Kendall’s work is found in major museums across the country, though it is often not on exhibit. A notable exception is the painting below, An Interlude, which is prominently displayed in the Smithsonian American Art Museum in Washington, D.C.. Following is a sampling of his museum pieces.
Smithsonian American Art Museum
An Interlude. This painting of the artist’s wife, Margaret, and their middle daughter, Beatrice, has been widely reproduced on gift cards, prints, and the cover of the award-winning book Marmee and Louisa, about Louisa May Alcott and her mother.

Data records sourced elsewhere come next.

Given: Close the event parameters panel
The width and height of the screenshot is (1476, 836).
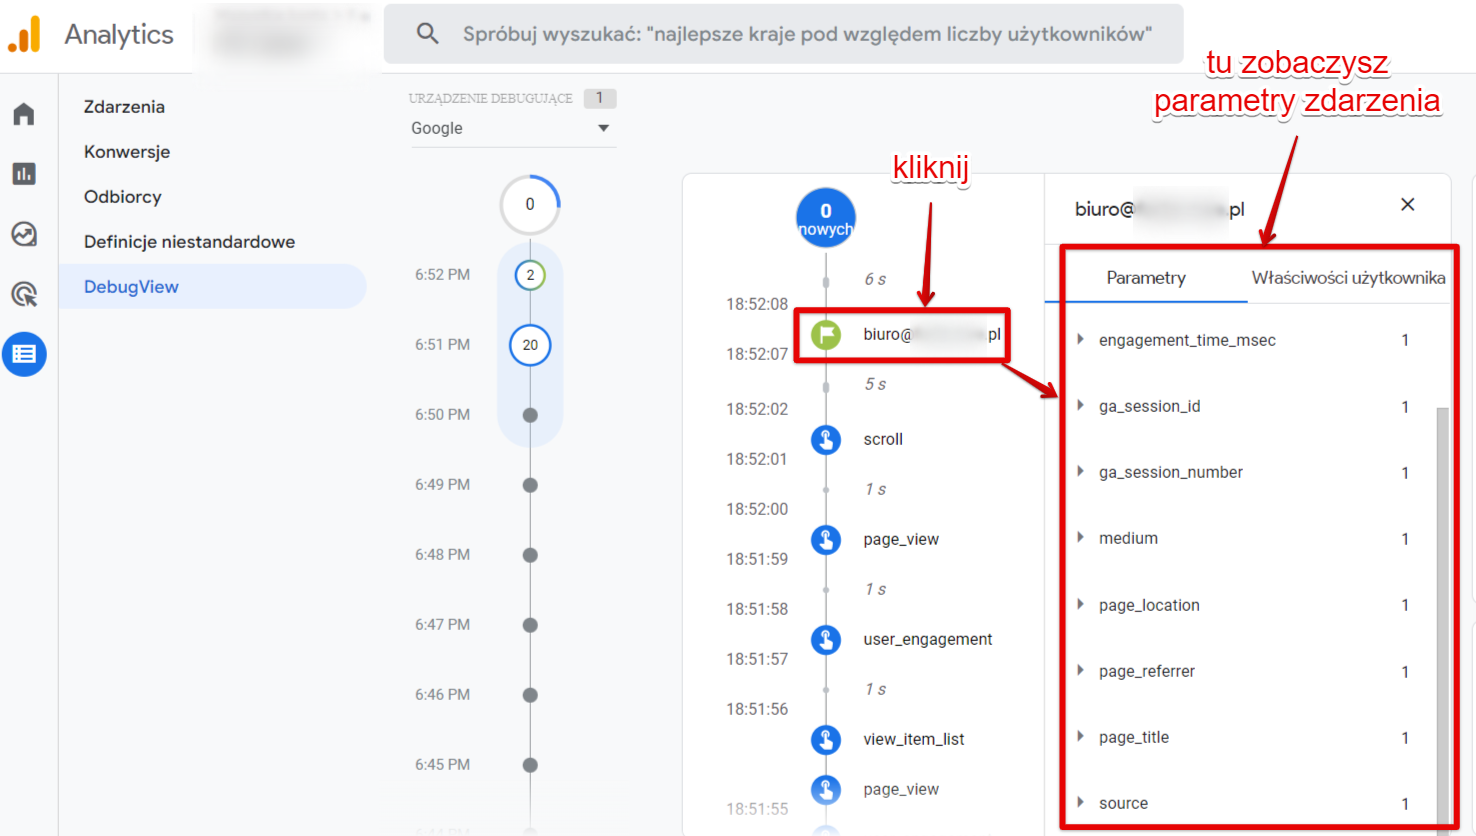Looking at the screenshot, I should click(x=1407, y=205).
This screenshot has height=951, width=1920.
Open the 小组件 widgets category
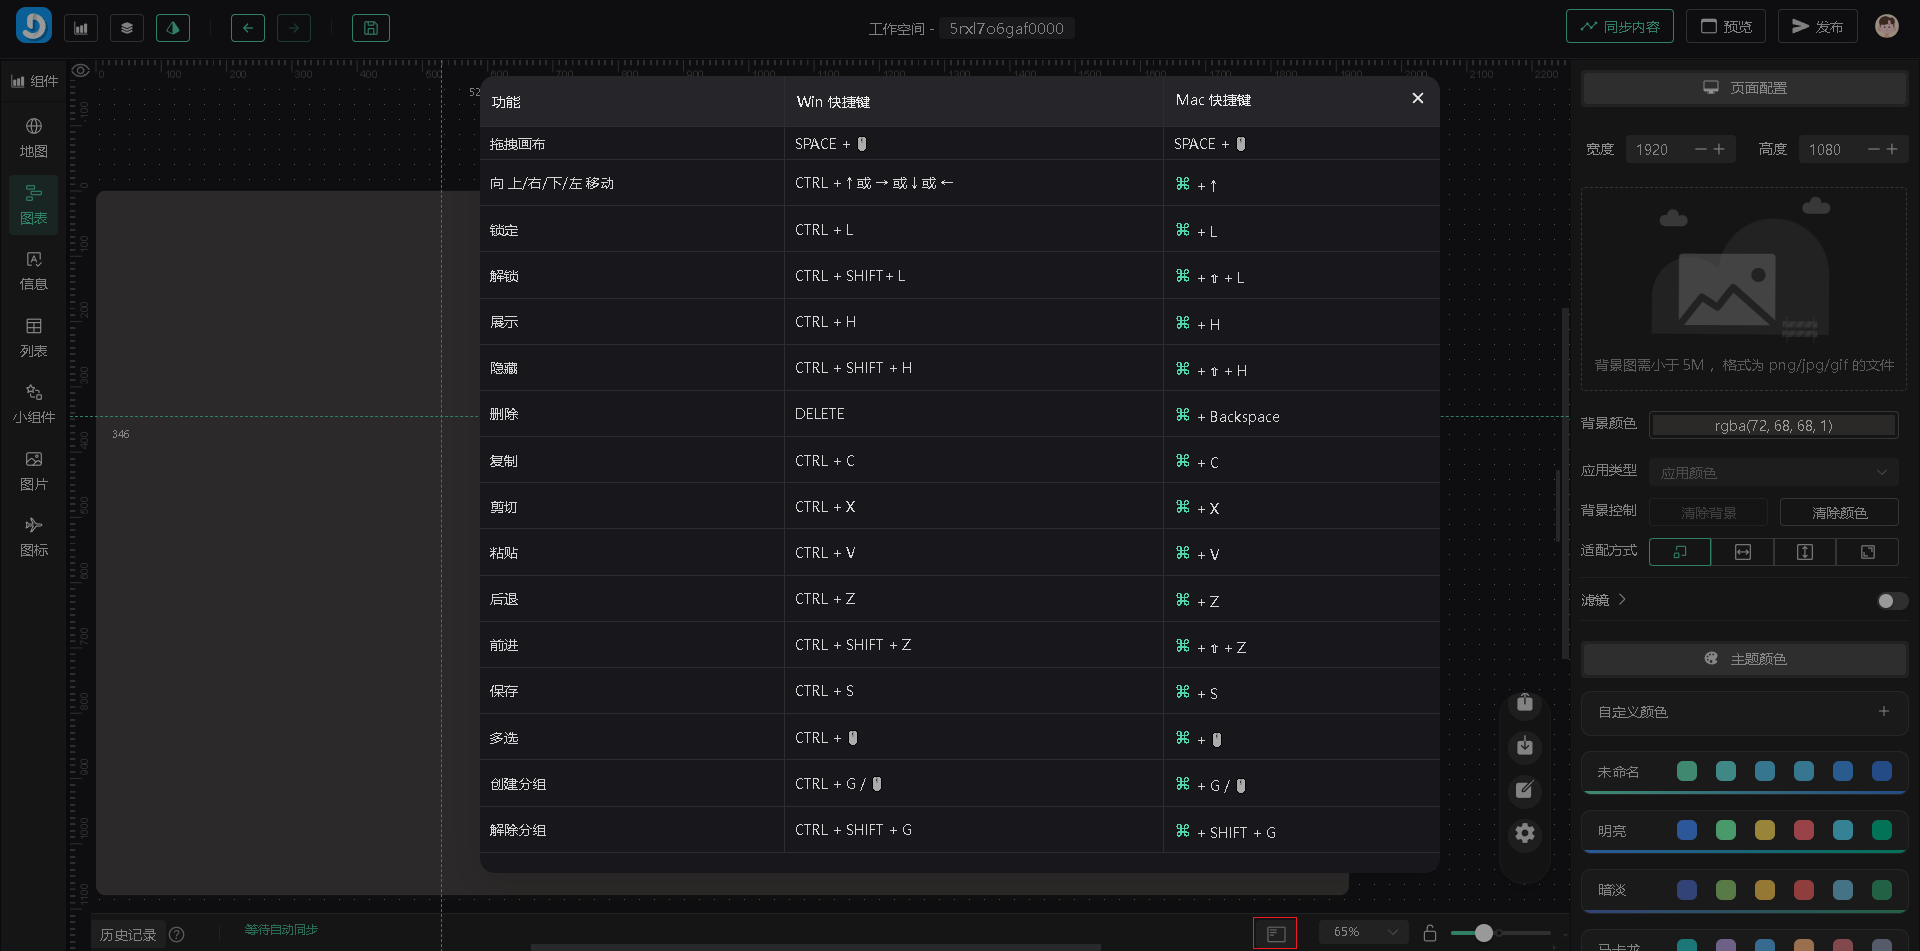point(34,404)
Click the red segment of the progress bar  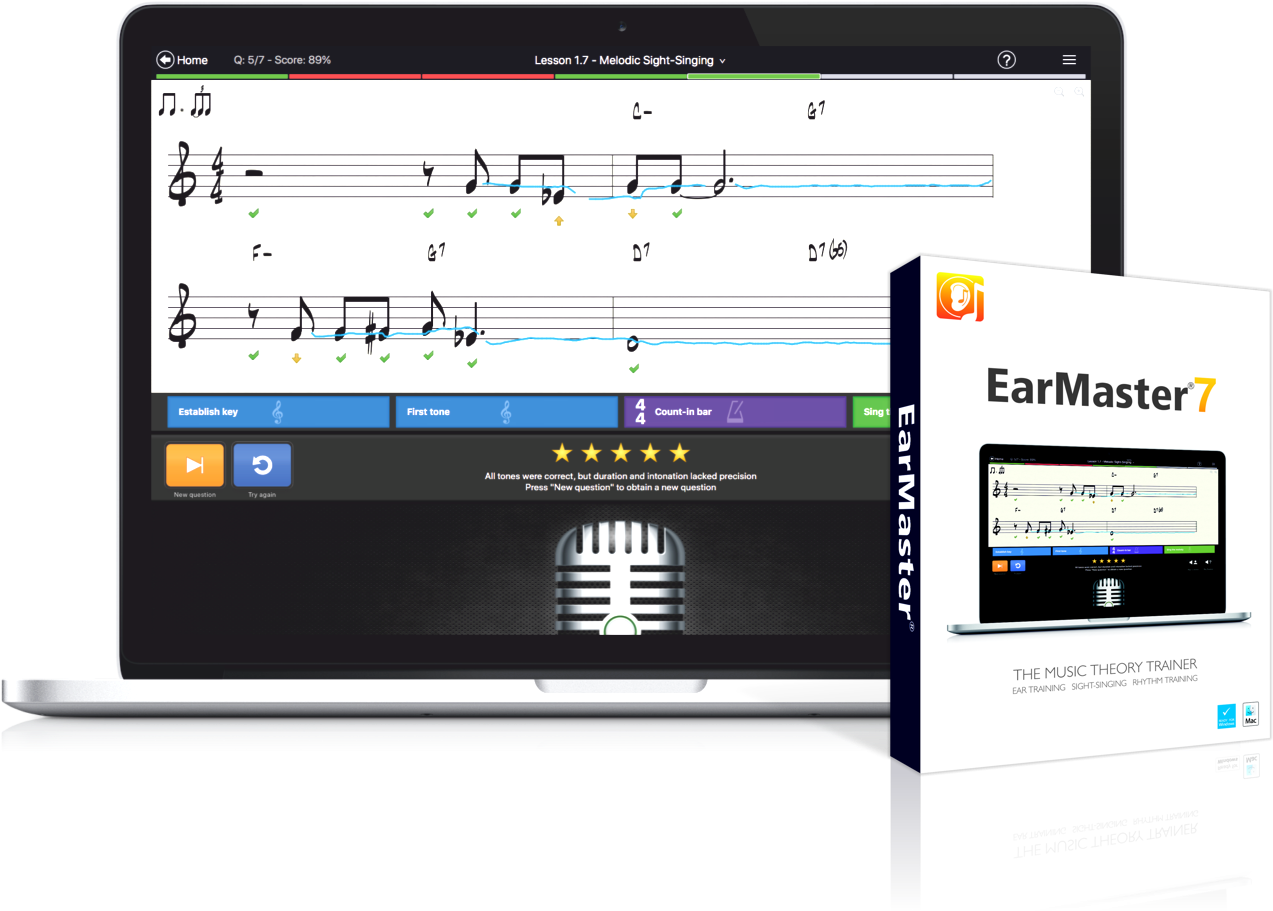tap(355, 76)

The Smithsonian also owns Désirs (left) and Nur (Transition; right), which are shown larger on the Gallery page of this site.
The Critics. This painting of the artist’s wife, Margaret, and their youngest daughter, Alison, shows the pair examining a bust that Kendall carved of Alison herself. Who would judge it more exactingly than the people who knew precisely what the model looked like?
Psyche (right). Kendall’s oldest daughter, Elisabeth, was the model for this painting, which was famous in its day. It was reproduced on posters and plastered on the sides of streetcars. Elisabeth herself never cared for it.
The Seer (below). This was part of a series depicting the artist’s wife, Margaret, and their middle daughter, Beatrice, in a wicker chair.
The Artist’s Wife and Daughters. No further explanation is needed, except to note that Elisabeth has once again been given the most uncomfortable pose, kneeling on the floor.
If you click on the link for the Springville Museum of Art, you’ll see a nice article and video about the restoration of this painting.
Mother and Child. This lovely pastel is part of a series that Kendall did of his wife, Margaret, and their youngest daughter, Alison.
Pennsylvania Academy of Fine Art
Quest (left). This painted wooden sculpture of a woman in Breton costume is thought to have been of the artist’s first cousin and adopted sister, Annie Saunders. Kendall carved the elaborate wooden base for the sculpture as well.
Beatrice (right). This painting is part of the same series as The Seer, which is in the collection of the Metropolitan Museum of Art.
Portrait of Jean-Julien Le Mordant (left). While Kendall was dean of the Yale School of Fine Arts, he did a series of pastel portraits, mainly of various university professors and officials (below). The pastel on the left was a notable exception. It showed the Breton artist and architect Jean-Julien LeMordant, who received an award from Yale for the valor and leadership he displayed in the trench warfare of World War I.
Crosslights. Kendall’s “mirror paintings” were among his most highly regarded in the early 1900s.
New Britain Museum of American Art
The Garden Hat.
Fine Art Museums of San Francisco
Cypripedia. This was one of a series of nudes in the woods that Kendall did in the last phase of his life. The cypripedia is a type of bulbous flower, seen at the bottom left of the painting. The model’s ample hips reminded Kendall of the flower’s form.
Though privately owned, The End of the Day is now on exhibition in Seattle.